Effective penile prostheses were first introduced to the impotence marketplace in the early 1970s. Prior to this, there was no effective treatment for the unfortunate patient who had significant erectile dysfunction. Since less aggressive forms of treatment such as vacuum devices and medications were introduced, the market share of penile prostheses has become smaller; however, they do provide a predictable and reliable means of restoring erectile function, and the satisfaction rate among patients and partners who use penile prostheses has been the highest of all treatment modalities for erectile dysfunction, in the level of 85%. The small percentage of patients who report disappointment with this modality typically have unrealistic expectations regarding penile size, sensitivity, and arousal. Malfunctions may occur due to either wearing of parts or breakdown of the coverings of the erectile body or the skin of the scrotum, with the resulting extrusion of prosthetic parts. A recent multicenter study of 372 patients with the AMS-700 CX (American Medical Systems) prosthesis shows a mechanical reliability of:

  • 92% at 3 years,
  • 85% at 5 years,
  • 71% at 10 years.

Patient selection, proper sizing, placement by an experienced surgeon, and prompt attention to problems that may develop are of paramount importance in assuring success and satisfaction. Silicone and polyurethane used in the construction of these devices have not had detrimental effects on the body as shown in studies of patients with breast implants.

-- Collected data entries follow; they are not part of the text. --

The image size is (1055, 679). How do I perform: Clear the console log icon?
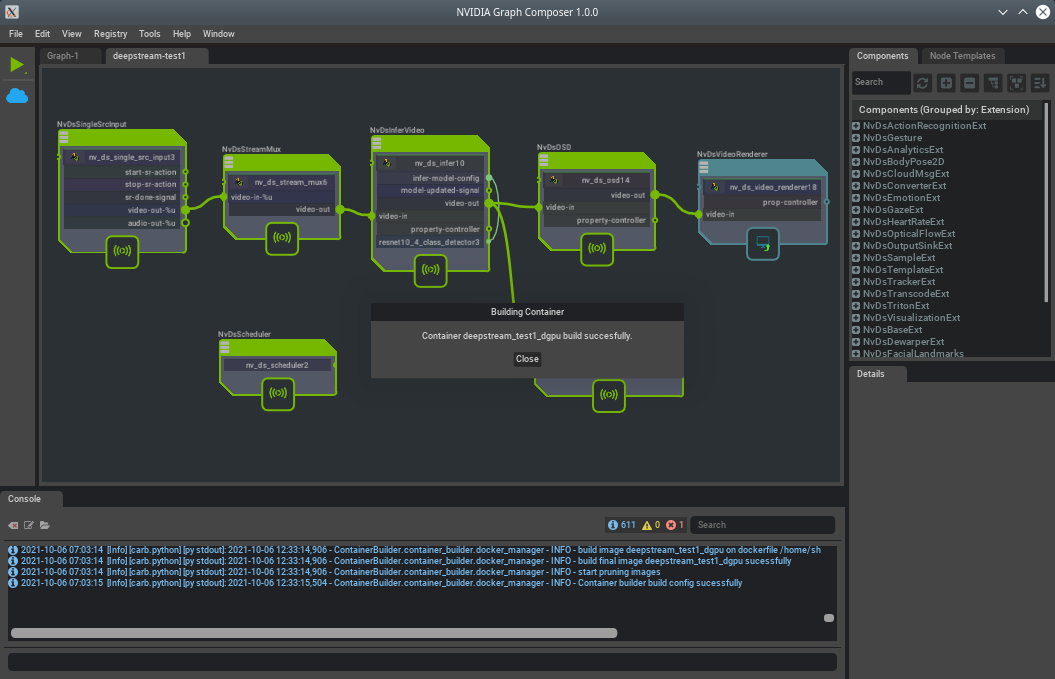coord(14,525)
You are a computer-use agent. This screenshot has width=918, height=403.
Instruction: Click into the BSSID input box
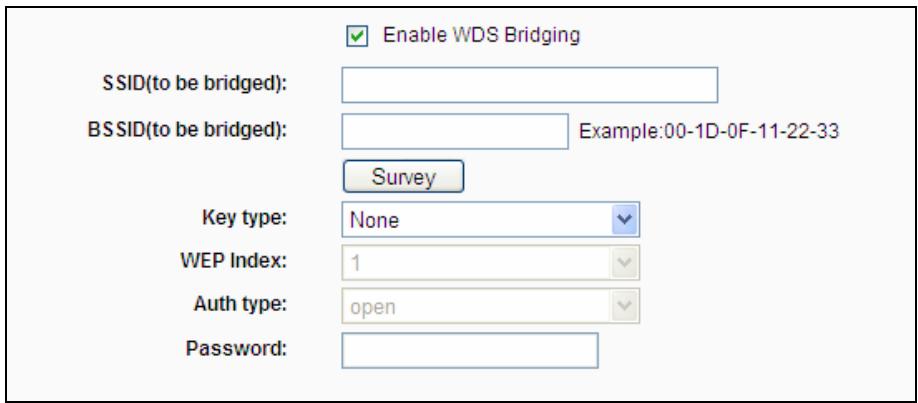pyautogui.click(x=455, y=131)
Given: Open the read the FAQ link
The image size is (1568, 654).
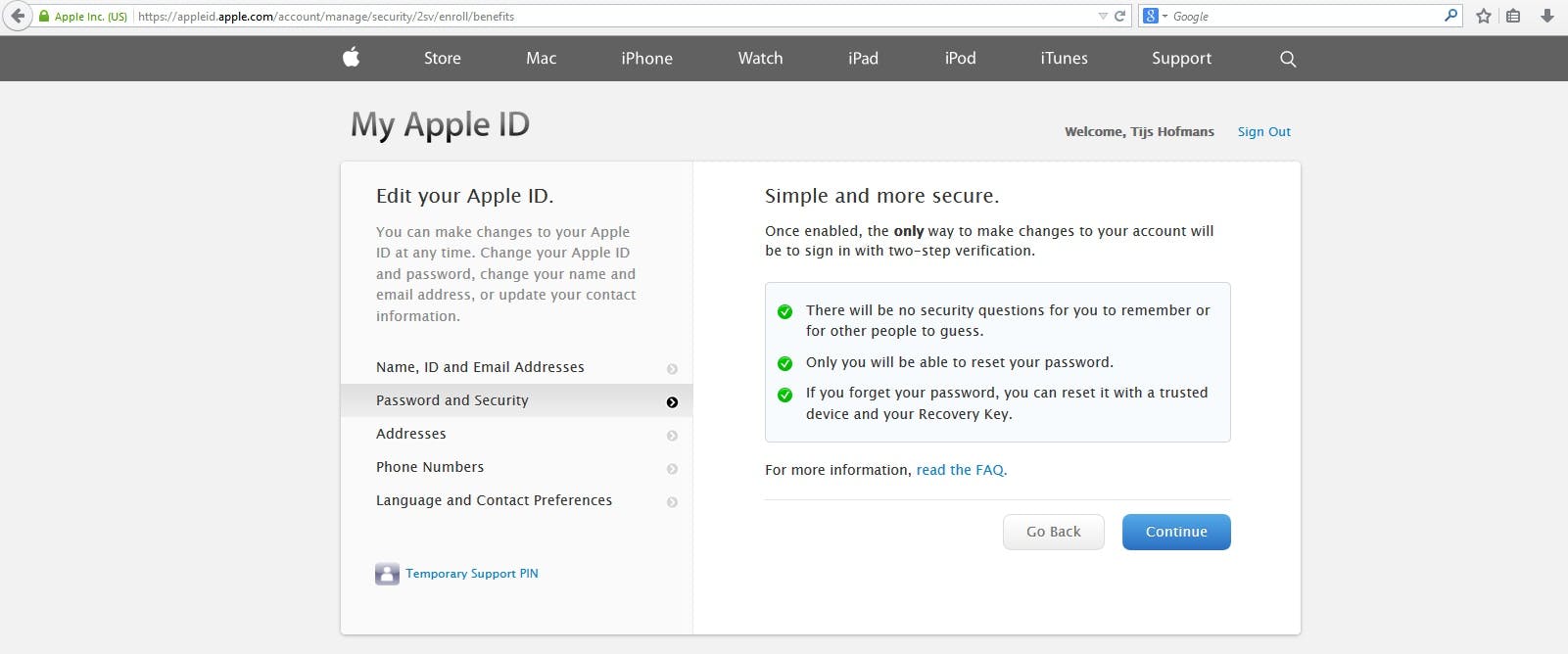Looking at the screenshot, I should [961, 470].
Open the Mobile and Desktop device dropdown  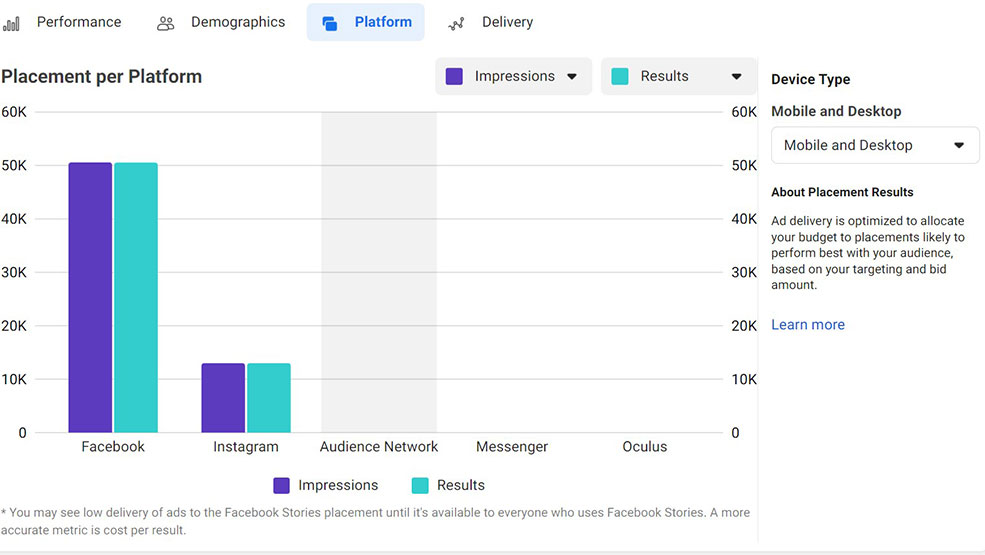click(x=875, y=145)
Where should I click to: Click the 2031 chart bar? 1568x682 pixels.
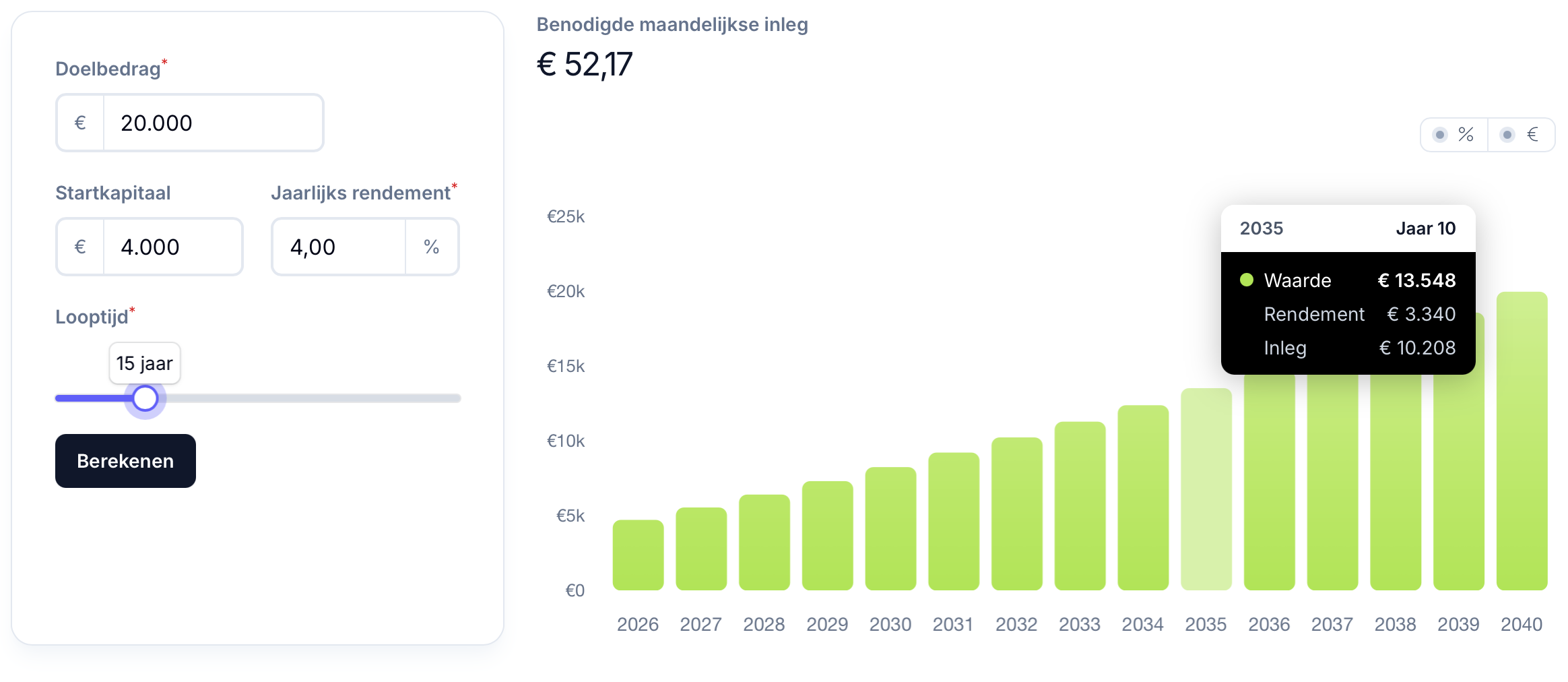click(x=954, y=521)
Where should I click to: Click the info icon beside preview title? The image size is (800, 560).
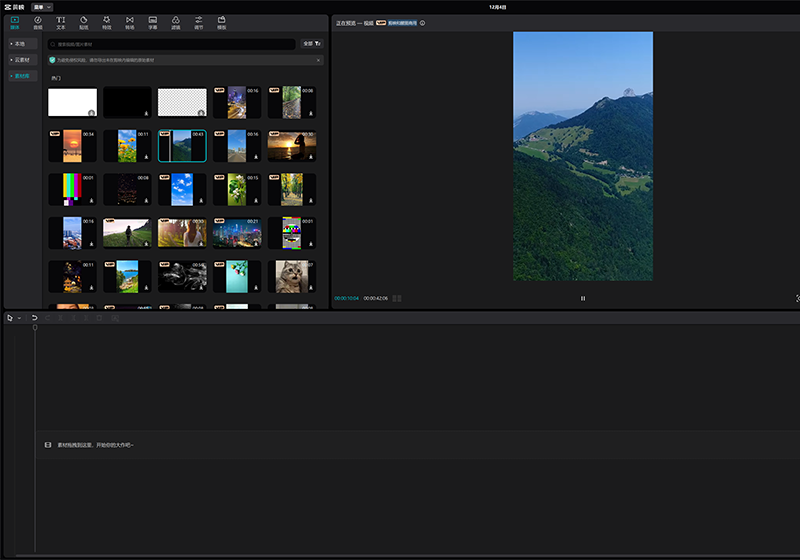(423, 22)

Despite this, the FDA mandated that AMS and the Mentor Corporation conduct prospective clinical trials to document the safety, efficacy, and patient satisfaction of these devices. These studies have provided no evidence related to the presence of these foreign bodies, which would be considered detrimental to the patient’s health. In the past, while infection of a penile prosthesis has been uncommon—in the range of 1% to 3%—when it occurs, however, it is a catastrophic occurrence that necessitates immediate removal of the device. Recent experience with salvage procedures in which the infected prosthesis is removed completely, the wound thoroughly cleansed, and a new device placed at the same procedure, has shown successful outcomes in about 82% of the patients with up to eight years of followup.

An additional advantage of these devices is that they can be satisfactorily placed in patients following external beam therapy or brachytherapy for prostate cancer. They are also sometimes placed in patients following radical prostatectomy in conjunction with an artificial urinary sphincter, which is used to control incontinence if it develops following this procedure.